*** GIVEN RECORDS Section Begins ***

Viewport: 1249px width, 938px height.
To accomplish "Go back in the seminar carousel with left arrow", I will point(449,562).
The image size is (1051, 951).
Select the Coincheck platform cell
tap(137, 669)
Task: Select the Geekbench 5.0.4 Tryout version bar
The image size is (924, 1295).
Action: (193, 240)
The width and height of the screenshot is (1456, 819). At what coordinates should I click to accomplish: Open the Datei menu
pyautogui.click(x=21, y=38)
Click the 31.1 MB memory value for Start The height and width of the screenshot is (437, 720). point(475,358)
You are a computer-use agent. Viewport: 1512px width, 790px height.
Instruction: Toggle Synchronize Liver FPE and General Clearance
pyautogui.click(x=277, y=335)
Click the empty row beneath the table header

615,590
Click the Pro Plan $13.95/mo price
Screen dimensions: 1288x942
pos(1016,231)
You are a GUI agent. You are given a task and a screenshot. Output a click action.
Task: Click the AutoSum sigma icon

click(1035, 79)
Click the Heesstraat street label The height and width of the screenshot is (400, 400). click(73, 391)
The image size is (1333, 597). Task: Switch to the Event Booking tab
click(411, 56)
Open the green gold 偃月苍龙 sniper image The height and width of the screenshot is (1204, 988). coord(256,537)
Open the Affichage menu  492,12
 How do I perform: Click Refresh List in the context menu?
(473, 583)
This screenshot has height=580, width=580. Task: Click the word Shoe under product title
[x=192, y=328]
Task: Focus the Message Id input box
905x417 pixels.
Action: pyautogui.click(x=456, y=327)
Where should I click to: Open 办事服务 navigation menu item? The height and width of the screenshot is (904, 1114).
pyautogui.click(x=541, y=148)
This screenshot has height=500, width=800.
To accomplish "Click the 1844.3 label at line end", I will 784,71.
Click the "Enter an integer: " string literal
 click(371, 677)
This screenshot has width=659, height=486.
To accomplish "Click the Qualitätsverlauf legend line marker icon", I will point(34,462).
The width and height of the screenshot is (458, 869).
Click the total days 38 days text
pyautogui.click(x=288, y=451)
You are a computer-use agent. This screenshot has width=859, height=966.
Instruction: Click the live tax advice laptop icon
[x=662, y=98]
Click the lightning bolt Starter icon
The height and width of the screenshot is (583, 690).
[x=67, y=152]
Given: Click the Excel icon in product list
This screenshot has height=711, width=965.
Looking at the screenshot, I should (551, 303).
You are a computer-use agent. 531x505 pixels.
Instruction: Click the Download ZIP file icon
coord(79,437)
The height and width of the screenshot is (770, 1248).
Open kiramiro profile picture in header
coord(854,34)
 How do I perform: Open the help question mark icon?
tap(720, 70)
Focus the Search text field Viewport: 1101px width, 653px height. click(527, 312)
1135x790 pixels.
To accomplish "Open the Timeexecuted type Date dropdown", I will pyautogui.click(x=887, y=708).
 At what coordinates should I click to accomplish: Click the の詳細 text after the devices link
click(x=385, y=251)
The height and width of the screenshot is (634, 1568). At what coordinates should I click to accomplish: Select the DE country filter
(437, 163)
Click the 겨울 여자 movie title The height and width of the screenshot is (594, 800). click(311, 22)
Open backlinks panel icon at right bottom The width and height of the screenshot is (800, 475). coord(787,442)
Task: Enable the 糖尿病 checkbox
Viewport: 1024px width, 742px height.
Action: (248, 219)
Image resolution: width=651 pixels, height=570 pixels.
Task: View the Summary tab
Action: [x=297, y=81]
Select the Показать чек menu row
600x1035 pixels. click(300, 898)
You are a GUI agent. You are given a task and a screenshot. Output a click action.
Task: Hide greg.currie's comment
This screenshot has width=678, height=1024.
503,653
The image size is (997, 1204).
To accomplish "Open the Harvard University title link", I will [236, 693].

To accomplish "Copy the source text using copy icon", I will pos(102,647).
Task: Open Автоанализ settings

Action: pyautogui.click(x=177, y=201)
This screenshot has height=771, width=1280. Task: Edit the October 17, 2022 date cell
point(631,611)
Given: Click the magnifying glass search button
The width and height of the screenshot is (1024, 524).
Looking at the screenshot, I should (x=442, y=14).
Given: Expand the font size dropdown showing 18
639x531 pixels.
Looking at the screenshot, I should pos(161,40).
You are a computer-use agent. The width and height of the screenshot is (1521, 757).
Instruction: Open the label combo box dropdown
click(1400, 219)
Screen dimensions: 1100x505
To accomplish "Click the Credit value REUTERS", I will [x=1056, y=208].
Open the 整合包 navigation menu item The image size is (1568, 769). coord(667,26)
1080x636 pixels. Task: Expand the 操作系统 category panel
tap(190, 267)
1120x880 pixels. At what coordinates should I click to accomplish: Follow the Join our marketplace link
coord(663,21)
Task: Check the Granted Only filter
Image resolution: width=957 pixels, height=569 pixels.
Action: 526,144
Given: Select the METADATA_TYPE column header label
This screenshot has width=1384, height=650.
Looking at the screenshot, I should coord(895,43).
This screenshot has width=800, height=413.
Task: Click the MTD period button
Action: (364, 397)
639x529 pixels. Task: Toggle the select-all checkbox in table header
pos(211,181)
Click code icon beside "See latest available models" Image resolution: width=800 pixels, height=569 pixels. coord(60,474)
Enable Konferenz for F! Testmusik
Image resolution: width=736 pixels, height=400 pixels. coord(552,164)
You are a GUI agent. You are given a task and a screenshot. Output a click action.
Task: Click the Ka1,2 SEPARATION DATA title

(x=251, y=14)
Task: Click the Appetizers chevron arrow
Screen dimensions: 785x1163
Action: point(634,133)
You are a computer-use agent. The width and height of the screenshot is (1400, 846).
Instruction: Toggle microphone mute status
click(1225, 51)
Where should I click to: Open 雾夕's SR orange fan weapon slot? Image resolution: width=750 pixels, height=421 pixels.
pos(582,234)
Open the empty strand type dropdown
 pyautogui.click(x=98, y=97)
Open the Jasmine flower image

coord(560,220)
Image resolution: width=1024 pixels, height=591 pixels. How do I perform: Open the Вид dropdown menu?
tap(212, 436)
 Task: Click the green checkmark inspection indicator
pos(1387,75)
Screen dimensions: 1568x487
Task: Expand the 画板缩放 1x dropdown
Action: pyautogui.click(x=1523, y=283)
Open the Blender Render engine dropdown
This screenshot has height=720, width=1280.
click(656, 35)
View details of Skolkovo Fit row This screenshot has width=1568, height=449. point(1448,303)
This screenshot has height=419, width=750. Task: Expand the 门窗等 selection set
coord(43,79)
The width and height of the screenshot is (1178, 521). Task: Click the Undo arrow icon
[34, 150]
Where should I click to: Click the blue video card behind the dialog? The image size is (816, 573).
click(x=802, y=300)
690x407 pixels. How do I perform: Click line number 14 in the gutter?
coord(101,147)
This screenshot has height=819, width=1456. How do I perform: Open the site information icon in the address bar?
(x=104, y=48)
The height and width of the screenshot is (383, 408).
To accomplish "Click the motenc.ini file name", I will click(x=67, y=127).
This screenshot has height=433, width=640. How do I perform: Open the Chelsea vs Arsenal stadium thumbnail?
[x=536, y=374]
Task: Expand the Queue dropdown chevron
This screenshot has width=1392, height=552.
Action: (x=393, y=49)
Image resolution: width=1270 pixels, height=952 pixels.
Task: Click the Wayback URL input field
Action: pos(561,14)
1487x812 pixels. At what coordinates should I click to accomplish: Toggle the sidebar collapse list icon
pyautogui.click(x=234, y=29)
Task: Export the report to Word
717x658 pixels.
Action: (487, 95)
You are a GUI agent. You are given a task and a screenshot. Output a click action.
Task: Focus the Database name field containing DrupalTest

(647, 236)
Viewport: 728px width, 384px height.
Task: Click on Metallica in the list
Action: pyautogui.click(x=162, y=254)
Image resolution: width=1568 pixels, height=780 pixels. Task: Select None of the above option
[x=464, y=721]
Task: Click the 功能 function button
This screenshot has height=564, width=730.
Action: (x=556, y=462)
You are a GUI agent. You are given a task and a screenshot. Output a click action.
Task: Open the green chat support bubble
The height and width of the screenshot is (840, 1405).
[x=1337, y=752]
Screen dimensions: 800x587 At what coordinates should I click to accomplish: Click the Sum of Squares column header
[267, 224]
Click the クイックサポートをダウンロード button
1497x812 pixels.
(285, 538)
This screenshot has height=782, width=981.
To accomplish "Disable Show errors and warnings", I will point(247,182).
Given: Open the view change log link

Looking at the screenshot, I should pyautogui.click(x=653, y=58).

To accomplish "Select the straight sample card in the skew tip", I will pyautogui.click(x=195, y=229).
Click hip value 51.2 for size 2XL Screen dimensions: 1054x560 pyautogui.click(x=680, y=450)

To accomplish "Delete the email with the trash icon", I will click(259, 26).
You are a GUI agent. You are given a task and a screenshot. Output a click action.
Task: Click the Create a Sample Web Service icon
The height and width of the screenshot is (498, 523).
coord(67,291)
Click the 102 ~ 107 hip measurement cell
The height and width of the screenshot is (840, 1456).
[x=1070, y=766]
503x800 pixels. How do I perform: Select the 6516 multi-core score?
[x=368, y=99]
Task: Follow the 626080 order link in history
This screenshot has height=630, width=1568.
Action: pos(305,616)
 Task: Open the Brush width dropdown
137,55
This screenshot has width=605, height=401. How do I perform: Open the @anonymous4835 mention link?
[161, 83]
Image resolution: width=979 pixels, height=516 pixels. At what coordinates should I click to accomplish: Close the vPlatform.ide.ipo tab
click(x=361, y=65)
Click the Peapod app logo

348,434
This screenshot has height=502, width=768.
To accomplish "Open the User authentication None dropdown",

*** GIVEN RECORDS Section Ends ***

> [WHAT THE TASK REQUIRES] Retype the entries above exactly, but only from the line containing "Instruction: Open the" through the line containing "Given: Select the", both included.

> [REPLY]
Instruction: Open the label combo box dropdown
click(1400, 219)
Screen dimensions: 1100x505
To accomplish "Click the Credit value REUTERS", I will [x=1056, y=208].
Open the 整合包 navigation menu item The image size is (1568, 769). coord(667,26)
1080x636 pixels. Task: Expand the 操作系统 category panel
tap(190, 267)
1120x880 pixels. At what coordinates should I click to accomplish: Follow the Join our marketplace link
coord(663,21)
Task: Check the Granted Only filter
Image resolution: width=957 pixels, height=569 pixels.
Action: 526,144
Given: Select the METADATA_TYPE column header label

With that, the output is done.